• **ACTIVITY**: Filter the records below, keeping only lines with the string "computer".

___ INPUT

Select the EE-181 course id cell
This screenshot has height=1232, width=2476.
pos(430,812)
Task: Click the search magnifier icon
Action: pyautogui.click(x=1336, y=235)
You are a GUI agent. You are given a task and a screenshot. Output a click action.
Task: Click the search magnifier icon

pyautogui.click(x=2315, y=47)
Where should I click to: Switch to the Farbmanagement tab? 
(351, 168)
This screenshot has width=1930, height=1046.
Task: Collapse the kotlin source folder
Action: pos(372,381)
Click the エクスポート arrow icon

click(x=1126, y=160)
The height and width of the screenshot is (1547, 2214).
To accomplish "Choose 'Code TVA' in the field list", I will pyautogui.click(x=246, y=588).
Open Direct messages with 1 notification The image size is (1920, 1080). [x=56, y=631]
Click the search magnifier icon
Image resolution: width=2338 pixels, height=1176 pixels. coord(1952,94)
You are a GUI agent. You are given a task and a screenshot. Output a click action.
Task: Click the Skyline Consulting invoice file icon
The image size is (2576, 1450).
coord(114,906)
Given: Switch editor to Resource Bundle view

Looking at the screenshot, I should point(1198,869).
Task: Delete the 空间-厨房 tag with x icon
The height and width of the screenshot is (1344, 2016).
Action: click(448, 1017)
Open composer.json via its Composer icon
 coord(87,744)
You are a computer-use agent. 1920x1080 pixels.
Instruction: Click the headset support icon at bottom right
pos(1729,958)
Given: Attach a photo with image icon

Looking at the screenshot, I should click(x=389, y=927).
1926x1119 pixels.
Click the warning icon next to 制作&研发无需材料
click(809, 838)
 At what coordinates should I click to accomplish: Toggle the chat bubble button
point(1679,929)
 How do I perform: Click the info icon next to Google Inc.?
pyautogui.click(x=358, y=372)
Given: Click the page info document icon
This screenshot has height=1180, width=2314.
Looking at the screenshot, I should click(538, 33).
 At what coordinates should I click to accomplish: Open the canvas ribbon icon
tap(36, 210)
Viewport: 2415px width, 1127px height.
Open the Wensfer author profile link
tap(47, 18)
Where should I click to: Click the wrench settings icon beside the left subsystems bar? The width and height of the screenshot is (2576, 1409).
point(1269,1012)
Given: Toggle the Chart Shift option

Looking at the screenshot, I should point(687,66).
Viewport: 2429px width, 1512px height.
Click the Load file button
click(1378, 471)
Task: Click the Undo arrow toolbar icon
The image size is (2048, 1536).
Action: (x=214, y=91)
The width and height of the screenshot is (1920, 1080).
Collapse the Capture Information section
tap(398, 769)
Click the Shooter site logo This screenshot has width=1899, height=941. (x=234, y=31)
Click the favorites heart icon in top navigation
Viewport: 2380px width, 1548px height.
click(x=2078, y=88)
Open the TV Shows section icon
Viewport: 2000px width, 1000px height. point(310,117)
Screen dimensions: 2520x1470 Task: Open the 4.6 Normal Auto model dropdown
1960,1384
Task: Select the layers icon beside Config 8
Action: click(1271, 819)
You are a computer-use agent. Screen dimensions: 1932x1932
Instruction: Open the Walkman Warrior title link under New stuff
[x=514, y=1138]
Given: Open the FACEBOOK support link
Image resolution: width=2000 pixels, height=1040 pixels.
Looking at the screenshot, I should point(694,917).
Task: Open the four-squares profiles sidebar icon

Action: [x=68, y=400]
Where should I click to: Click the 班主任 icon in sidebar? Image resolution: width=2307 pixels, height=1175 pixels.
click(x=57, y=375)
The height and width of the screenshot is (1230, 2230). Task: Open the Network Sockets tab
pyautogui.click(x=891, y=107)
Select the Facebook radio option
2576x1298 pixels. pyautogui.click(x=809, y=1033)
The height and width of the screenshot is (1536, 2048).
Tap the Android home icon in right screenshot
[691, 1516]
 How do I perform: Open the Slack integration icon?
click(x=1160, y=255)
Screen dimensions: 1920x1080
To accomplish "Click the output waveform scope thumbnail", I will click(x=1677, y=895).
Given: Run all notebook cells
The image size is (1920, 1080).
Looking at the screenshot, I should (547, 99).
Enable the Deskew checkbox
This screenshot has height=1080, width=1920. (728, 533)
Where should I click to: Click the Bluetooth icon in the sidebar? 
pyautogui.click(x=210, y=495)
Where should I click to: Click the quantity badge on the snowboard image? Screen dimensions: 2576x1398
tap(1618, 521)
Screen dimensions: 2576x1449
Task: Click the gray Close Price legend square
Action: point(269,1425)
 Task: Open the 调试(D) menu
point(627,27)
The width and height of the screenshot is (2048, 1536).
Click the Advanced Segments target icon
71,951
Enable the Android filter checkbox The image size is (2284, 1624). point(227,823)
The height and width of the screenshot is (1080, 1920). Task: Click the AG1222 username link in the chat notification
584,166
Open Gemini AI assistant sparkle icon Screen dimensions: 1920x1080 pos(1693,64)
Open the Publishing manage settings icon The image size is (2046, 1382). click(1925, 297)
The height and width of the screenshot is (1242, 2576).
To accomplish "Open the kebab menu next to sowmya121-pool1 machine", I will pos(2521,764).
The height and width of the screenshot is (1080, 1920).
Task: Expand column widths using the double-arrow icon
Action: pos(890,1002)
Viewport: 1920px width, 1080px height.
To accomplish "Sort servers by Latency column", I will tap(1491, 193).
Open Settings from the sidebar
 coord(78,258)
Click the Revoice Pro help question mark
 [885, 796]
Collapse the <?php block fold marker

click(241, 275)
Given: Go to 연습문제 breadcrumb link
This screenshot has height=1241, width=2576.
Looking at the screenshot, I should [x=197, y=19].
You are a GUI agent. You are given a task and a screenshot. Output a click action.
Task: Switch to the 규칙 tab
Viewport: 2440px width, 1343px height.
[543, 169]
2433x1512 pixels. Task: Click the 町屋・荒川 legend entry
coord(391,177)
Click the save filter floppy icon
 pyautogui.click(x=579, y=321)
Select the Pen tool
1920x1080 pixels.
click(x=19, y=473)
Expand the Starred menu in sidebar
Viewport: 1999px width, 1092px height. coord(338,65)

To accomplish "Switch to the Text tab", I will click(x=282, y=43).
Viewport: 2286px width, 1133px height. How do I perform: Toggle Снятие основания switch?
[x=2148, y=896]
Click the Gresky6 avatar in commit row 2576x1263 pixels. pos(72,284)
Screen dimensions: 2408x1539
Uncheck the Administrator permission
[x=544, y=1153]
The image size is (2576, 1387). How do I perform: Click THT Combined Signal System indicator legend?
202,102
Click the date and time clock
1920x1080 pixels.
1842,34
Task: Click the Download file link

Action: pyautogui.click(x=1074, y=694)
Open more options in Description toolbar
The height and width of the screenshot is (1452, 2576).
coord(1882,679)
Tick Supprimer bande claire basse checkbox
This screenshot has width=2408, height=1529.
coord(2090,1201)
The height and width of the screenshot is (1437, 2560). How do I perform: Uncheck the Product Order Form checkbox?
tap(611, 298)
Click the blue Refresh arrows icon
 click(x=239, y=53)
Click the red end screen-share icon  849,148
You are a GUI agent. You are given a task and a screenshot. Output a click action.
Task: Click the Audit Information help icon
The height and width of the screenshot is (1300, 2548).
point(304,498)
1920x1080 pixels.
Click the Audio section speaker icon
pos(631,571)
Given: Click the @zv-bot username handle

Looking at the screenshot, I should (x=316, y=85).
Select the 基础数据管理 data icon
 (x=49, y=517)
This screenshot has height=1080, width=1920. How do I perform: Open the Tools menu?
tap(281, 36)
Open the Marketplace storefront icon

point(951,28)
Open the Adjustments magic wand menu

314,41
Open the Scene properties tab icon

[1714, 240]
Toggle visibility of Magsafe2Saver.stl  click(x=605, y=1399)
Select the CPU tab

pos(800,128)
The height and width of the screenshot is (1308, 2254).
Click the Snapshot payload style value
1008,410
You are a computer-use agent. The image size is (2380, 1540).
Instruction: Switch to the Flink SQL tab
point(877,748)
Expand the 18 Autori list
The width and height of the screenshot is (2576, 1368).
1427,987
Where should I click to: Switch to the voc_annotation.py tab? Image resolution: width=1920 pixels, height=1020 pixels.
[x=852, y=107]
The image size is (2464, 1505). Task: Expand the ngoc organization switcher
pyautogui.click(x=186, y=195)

______

• **SOLUTION TO THE PROBLEM**:
You are a computer-use agent. 1920x1080 pixels.
You are a computer-use agent. Screen dimensions: 1932x1932
You are a computer-use agent. The image size is (2380, 1540).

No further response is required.